И снова холод, ветер и улица. Как во сне, после полного работой и горем дня я входила в одну из квартир большого дома Сретенского бульвара — к женщине-другу, близкой, как мы все, Леониду, — для нее его смерть такой же удар, как для меня.

С этим чувством иррационального облегчения, утешения в неутешном я вошла к ней. И до поздней ночи мы все старались найти способ узнать о Нине — была ли то подсознательная попытка погоней за ней затмить хоть на час боль о его уходе, занять себя какой-то трудной задачей, имевшей отношение к нему? Стараньем что-то сделать для него, будто бы он еще жив… Затуманить неоспоримость его — навсегда — отсутствия? Кажется, это так. Как и — всё возвращались к нему — разговор о том, чем была его смерть — неудачным прыжком? Как все железнодорожники, так и он, прораб, часто вскакивал и сходил на ходу. Или — прорабы возят деньги для расплаты с рабочими, и — совершено преступление? Он мог сопротивляться, быть сброшен? Увы, как все это, само по себе большое, и последний его час, и последний наш долг ему — известить о его панихиде ту, которую он любил, — как все это было мало перед тишиной его внезапного исчезновения, перед навек необъяснимым фактом его отсутствия, перед наставшей между нами пустотой!

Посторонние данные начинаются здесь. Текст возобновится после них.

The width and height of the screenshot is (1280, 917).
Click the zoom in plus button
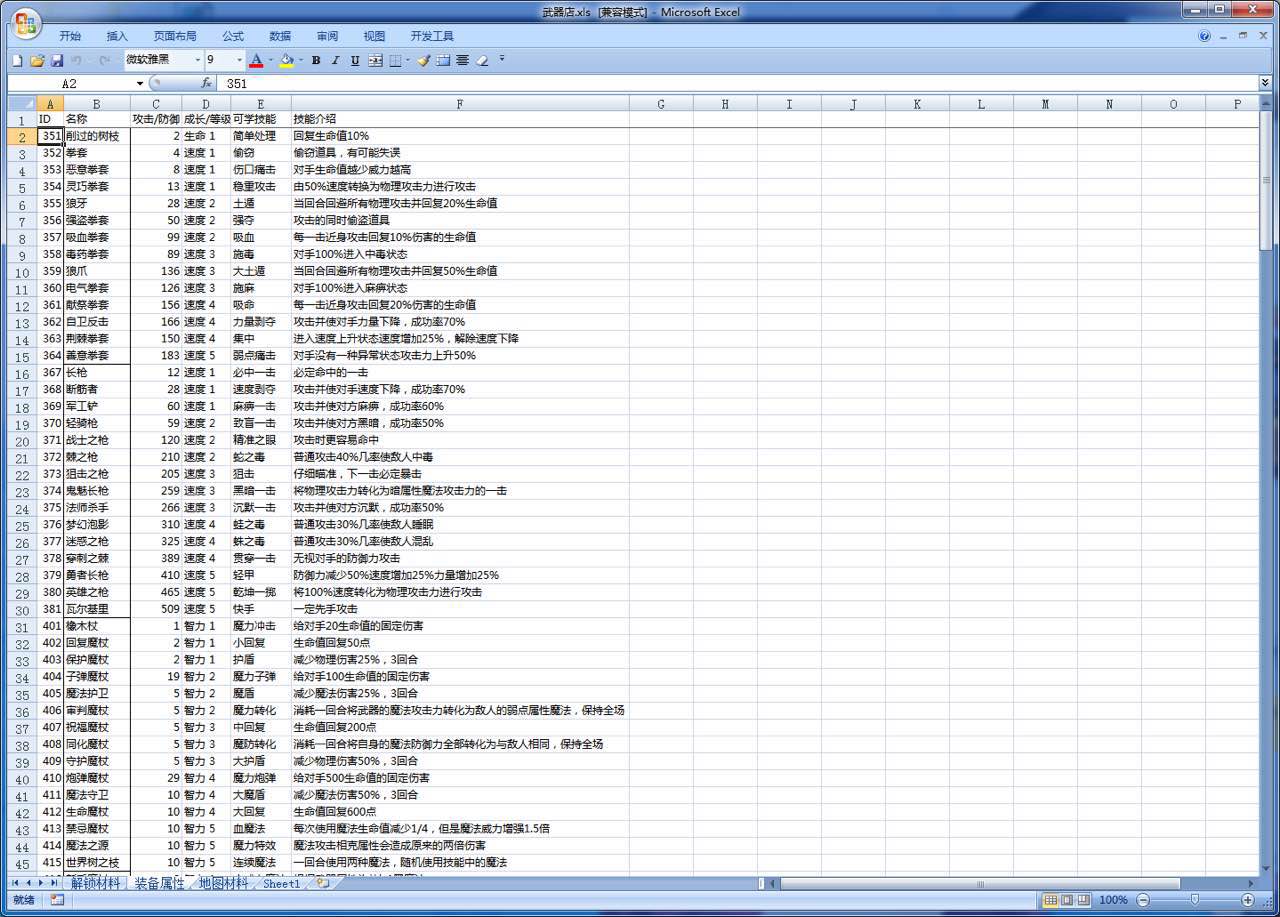[1247, 900]
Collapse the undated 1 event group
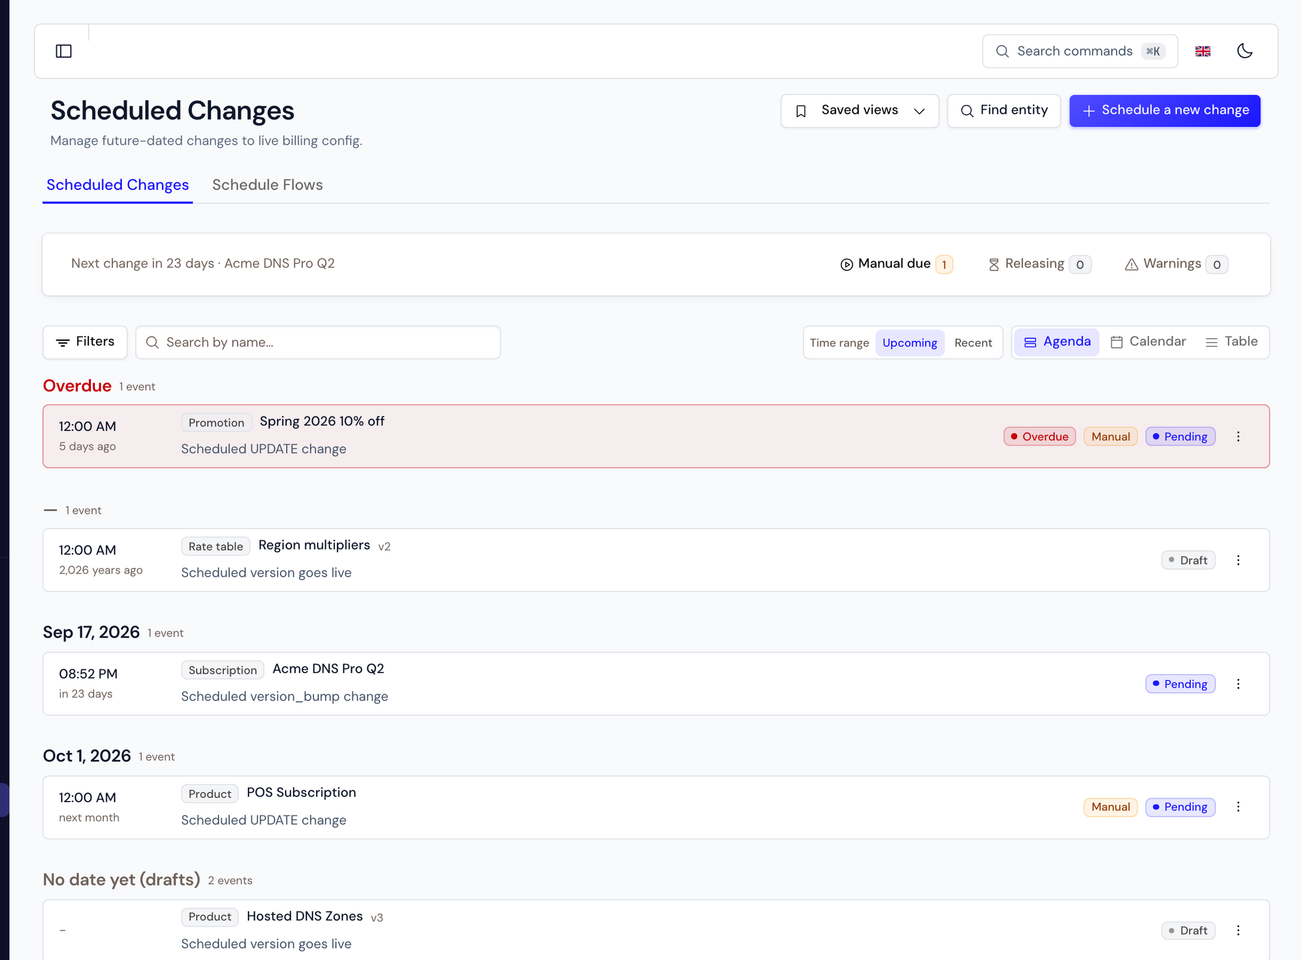 [x=51, y=510]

Ночь. С той ночи прошло двадцать лет ночей. Но как будто вчера я вижу кушетку, на которой меня уложила старшая моя подруга — Нэй. Но разве не чудо это — чем ее залечишь, утрату? — непонятность, что бывший с нами вдруг стал не наш, он, входивший, хотевший войти «на следующей неделе», которой не оказалось ему… смеявшийся, жавший руку, надевавший фуражку, стал вдруг — прозрачней небес… воспоминаньем! Помогли тонкие пальцы подруги, тепло сжавшие мне руку. Голос — тоже неповторимый, шепнувший:

— Спите… Поздно! Пора.

Властная ласка огромных серо-зеленых глаз, близоруких, поднявших и опустивших надо мной тяжелые веки.

Ее мать уже спала, устав; и сын, мальчик большеглазый, как мать, спал. О стекла окон бились снежинки. Где-то они сыплются на могильный холм.

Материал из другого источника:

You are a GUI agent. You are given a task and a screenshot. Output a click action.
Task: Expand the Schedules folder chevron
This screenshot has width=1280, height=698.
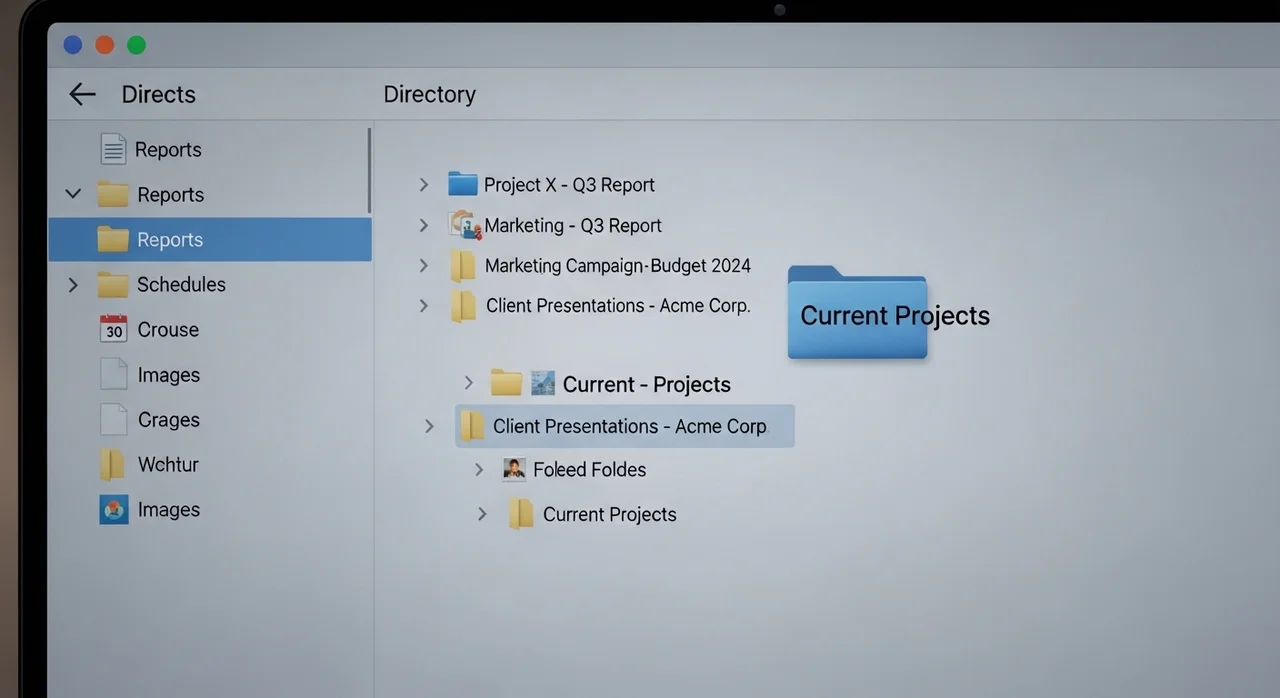pyautogui.click(x=73, y=285)
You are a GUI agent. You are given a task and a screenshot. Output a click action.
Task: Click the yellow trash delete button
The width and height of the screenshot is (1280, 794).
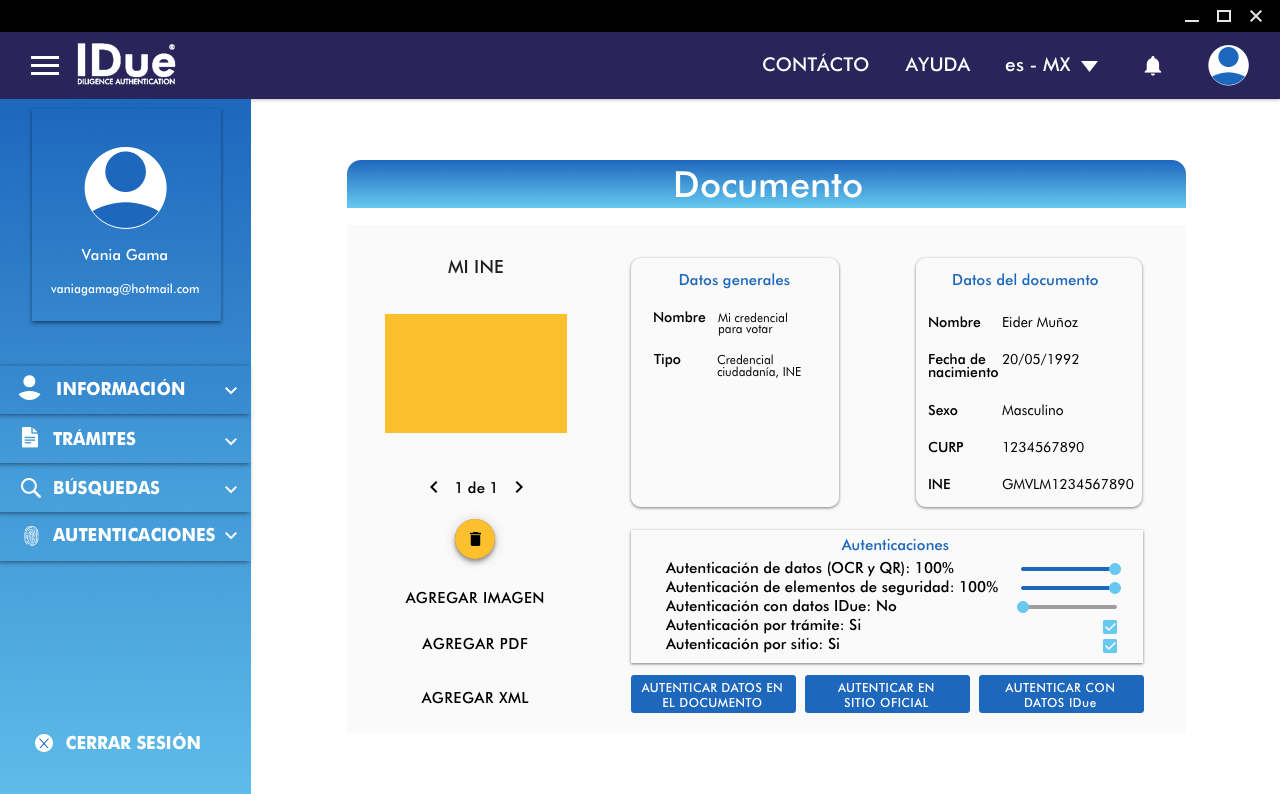click(475, 539)
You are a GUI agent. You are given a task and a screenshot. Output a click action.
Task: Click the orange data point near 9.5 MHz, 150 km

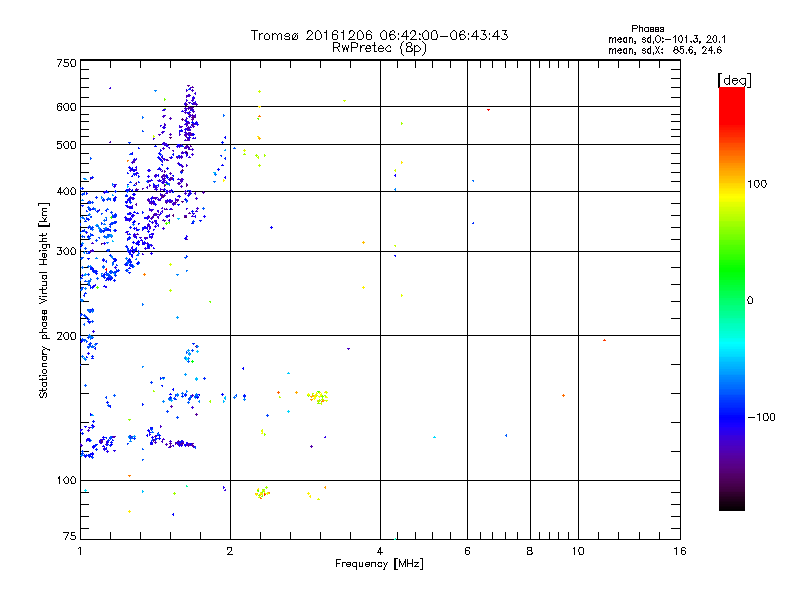point(563,395)
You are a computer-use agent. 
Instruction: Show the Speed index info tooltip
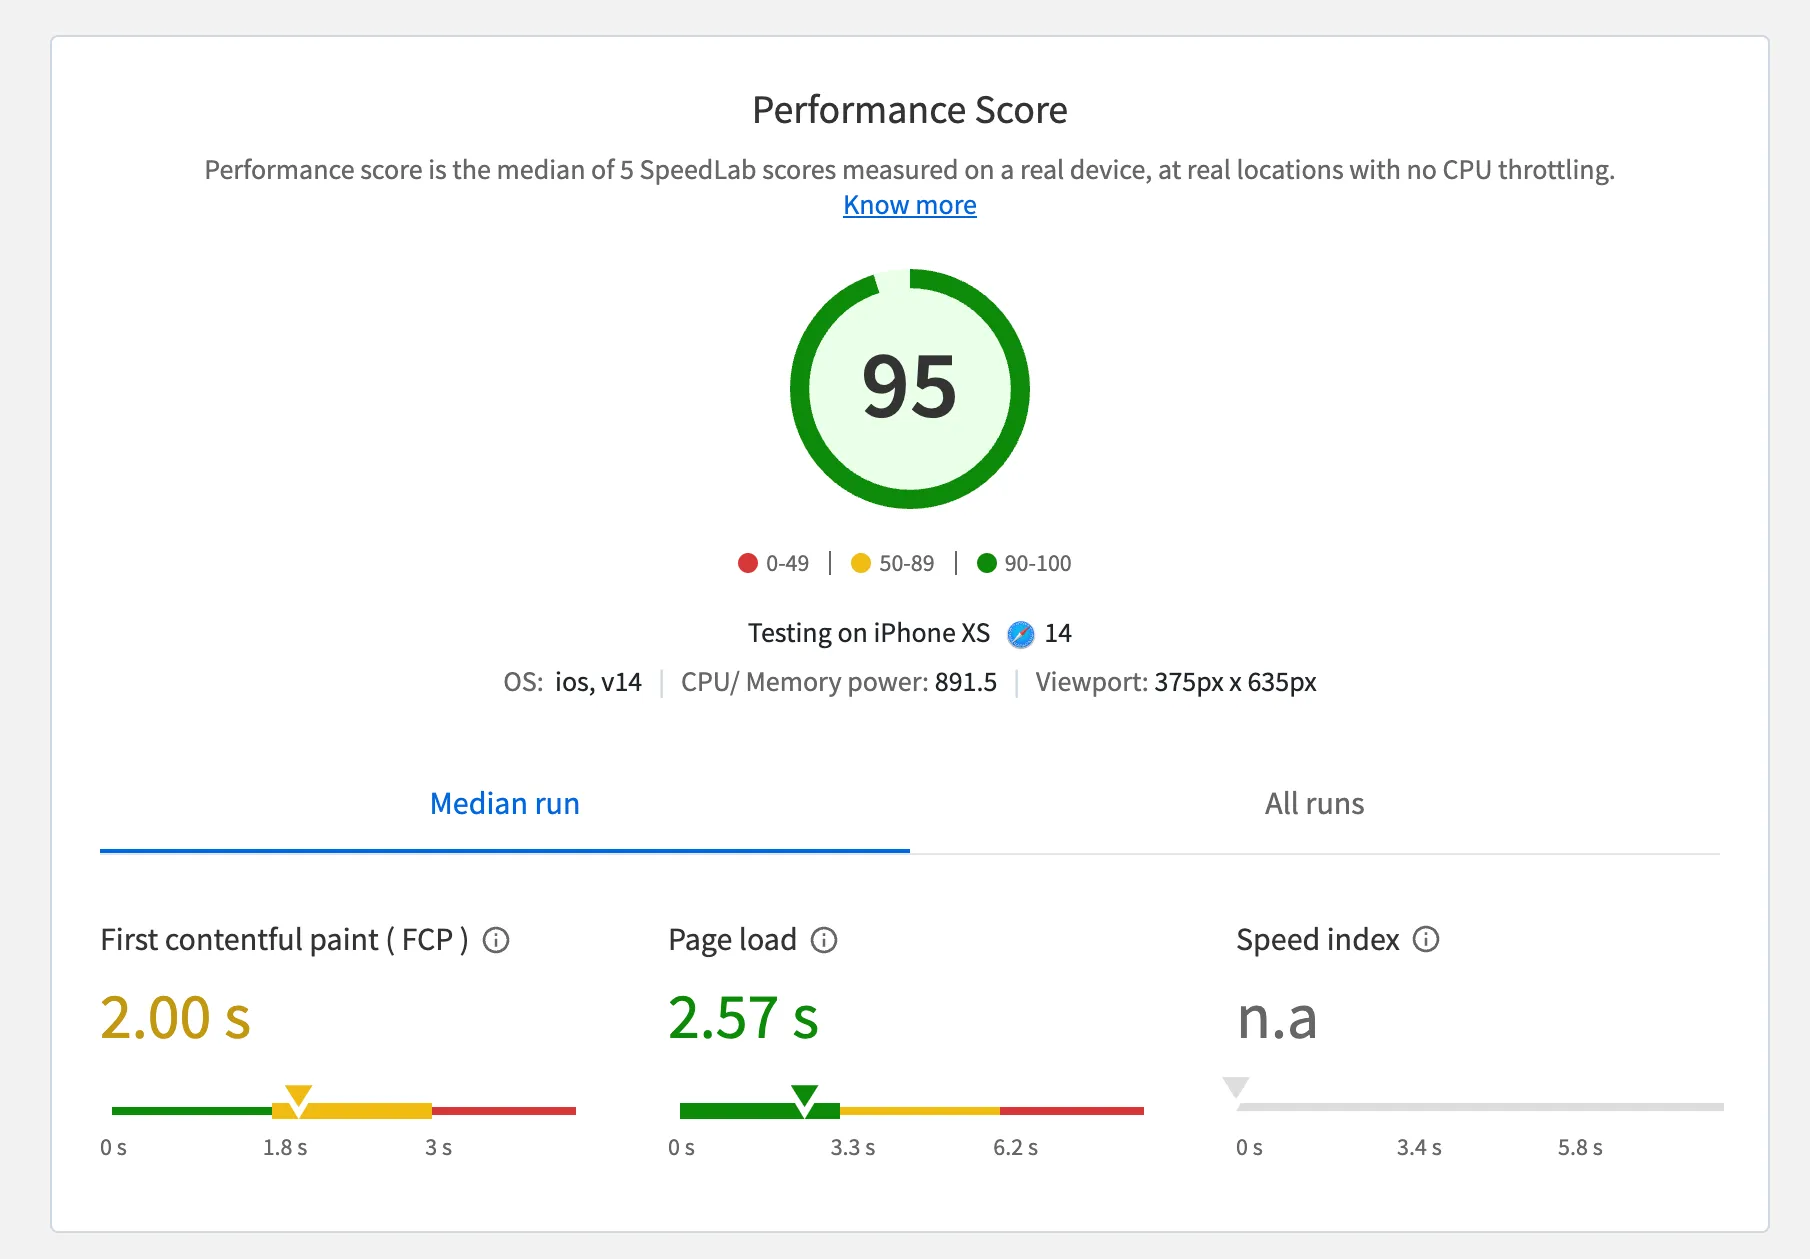click(x=1426, y=939)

Весеннее утро пусто и высоко стояло над деревьями Сретенского бульвара, не видного нам из высоких, пустых окон третьего этажа. Первый взмах сознания срезан серпом: «Нет Леонида!» Сколько утр будут так начинаться, сколько ночей! Голова отдирается от подушки тугостью овоща от гряды. Проспано часа три. Надо вставать — идти — что-то делать. И нет сил. Однако есть уже достижение: вчера кажется очень далеко — горе быстрый вожак. Неужели еще вчера утром мы не знали, что Леонида нет? Это один день прожит?

Запах мокко, блестящий кофейник.

— Вот полотенце, Ася. Ванна свободна.

Мать подруги, старейшая писательница России, когда-то красавица (невысокая, полная, с пристальным взглядом еще больших горделивых глаз, но с уже старческим ртом), давала мне мыльницу.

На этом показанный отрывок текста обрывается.